Code to convert Open Doors imports into a set of tables for importing.

Process

Set up your system and the Open Doors scripts

You will need the following installed before you start (consult the tools' documentation for installation instructions for your operating system):

  • MySQL server 5.7 or higher
  • Python 3.8

Some general tools you will find useful:

  • A text editor which can open and save files with different encodings, and perform regular expression replacing across files in a directory. For example: Sublime Text (on MacOS) or Notepad++ (on Windows)
  • A MySQL client that allows you to view tables side-by-side.

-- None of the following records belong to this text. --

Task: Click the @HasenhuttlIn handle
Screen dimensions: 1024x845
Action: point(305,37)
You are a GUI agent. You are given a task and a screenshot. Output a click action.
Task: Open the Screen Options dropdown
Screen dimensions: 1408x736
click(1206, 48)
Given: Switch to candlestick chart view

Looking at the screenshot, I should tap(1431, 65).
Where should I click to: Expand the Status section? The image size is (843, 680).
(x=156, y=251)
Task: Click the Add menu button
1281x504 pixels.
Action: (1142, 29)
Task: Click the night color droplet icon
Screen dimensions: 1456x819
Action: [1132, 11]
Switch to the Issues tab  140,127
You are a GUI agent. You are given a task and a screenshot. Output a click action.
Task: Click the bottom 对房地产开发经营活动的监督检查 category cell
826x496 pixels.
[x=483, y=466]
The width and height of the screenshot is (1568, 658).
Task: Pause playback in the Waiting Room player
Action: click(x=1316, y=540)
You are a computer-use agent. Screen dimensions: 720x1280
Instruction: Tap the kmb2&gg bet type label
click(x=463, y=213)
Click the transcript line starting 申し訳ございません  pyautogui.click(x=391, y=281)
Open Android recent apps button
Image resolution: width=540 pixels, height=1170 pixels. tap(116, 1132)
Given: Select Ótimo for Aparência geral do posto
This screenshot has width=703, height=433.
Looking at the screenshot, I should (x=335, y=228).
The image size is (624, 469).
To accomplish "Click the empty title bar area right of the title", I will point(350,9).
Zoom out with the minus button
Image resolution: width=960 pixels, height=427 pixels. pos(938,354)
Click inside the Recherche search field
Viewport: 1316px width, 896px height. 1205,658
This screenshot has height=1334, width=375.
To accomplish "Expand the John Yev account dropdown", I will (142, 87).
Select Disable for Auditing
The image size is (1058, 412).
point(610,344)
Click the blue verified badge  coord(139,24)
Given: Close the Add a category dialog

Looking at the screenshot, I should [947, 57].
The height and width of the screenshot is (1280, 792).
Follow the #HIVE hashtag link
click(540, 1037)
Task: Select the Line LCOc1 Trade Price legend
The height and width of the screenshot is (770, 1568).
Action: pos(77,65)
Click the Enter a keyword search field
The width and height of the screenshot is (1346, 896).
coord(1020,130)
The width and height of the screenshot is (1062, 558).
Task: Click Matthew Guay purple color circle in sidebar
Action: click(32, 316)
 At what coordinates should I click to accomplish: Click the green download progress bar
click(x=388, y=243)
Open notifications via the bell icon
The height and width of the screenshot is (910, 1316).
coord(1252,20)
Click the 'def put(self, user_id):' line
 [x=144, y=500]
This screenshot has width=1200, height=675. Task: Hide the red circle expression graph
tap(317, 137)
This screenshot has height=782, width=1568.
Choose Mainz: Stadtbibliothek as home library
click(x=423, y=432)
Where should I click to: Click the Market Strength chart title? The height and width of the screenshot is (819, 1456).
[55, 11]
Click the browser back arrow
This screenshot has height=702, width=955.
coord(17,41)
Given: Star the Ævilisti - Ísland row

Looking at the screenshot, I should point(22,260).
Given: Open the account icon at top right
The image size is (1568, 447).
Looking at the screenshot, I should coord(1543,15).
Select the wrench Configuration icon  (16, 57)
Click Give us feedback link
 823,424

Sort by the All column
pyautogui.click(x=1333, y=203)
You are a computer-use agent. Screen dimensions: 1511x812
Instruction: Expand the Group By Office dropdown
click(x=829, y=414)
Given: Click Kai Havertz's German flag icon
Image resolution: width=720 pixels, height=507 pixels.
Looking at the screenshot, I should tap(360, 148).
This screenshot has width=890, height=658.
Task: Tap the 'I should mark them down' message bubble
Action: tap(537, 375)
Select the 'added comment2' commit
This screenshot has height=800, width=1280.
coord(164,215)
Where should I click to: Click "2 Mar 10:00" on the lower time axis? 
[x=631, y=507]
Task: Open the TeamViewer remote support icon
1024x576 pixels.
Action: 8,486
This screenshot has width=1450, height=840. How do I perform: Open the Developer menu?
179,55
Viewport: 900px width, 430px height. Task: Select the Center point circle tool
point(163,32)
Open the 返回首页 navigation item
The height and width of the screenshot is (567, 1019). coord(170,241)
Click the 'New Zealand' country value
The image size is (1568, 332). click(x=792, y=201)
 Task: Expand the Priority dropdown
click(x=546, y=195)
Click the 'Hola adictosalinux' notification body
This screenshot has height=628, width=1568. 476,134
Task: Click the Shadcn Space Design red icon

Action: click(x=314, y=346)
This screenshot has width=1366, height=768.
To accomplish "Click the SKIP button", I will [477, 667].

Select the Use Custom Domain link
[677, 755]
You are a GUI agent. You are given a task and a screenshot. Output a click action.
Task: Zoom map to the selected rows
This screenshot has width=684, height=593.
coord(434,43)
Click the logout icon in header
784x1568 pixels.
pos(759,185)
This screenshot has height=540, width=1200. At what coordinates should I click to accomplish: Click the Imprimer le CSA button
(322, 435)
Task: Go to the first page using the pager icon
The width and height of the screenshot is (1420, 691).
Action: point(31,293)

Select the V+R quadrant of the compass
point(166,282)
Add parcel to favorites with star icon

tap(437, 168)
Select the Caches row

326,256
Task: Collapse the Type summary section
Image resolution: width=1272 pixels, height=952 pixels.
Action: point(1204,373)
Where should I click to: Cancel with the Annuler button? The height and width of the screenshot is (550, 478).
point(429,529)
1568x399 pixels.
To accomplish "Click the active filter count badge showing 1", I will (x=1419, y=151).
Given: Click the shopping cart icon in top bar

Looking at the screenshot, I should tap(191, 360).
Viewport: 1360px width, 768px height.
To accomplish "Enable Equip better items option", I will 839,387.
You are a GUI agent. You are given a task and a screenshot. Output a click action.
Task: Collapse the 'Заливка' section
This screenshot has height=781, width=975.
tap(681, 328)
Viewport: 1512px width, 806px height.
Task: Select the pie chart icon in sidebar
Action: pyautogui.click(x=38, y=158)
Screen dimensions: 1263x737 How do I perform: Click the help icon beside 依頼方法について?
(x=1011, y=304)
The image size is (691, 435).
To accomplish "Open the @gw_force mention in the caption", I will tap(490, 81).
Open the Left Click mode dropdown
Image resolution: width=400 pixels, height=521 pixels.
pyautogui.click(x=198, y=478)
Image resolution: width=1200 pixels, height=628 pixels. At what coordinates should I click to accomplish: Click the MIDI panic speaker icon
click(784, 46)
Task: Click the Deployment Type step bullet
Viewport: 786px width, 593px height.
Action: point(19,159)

For example: Sequel Pro (MacOS) or MySQL Workbench (all operating systems)
  1. Either clone the repository at https://github.com/otwcode/open-doors-code, or download the code as a zip file. (Note that if you download the code, you will need to download it again when changes are made)
  2. Strongly recommended: create a virtual environment for this project to keep its dependencies separate from other Python projects you might have.
  3. Run pip install -r requirements.txt from the root folder of the project to install required dependencies

Prepare the archive backup for local processing

Note: for eFiction Archives, pre-process the archive using the eFiction Processor.

  1. Copy the archive backup to your local machine. You will need the following files:

    1. The story metadata (authors, titles, summaries, tags etc.)
      • For Automated Archive, this is in a Perl file called ARCHIVE_DB.pl.
      • Other archive types may store their metadata in a custom database, or in flat HTML files. These archives will need bespoke coding or manual processing to create the MySQL tables in step 01.
    2. The story files.
      • For AA, this is usually in a folder called archive.
      • Other archives may store their story contents elsewhere, for instance, in the database itself or as flat HTML files.
  2. Make a copy of example.yml, give it a simple name related to the archive you're processing, and fill it in. See Parameters for the list of properties. You will be prompted for any property you didn't include in the file if it is needed for a given stage.

High-level overview of each step

  • 01 - Load the original data into a temporary database for processing (AA only)
  • 01.5 - Load chapters into the chapters table of the temporary database (AA and custom only)
  • 02 - Extract tags from stories and story links into a new tags table. (AA and custom only)
  • 03 - Export the distinct tags into a spreadsheet to enable wranglers to map tags to AO3 tags, and export story and story link information into spreadsheets used for searching. (all)
  • 04 - Map the tags in the tags table to AO3 tags suggested by wranglers. (all)
  • 05 - Create the final tables that will be used for the temp site and copy all the authors, stories and story links. (all)
  • 06 - Copy the AO3 tags into the final story and story link rows. (all)
  • 08 - Audit the final tables to find common problems. (all)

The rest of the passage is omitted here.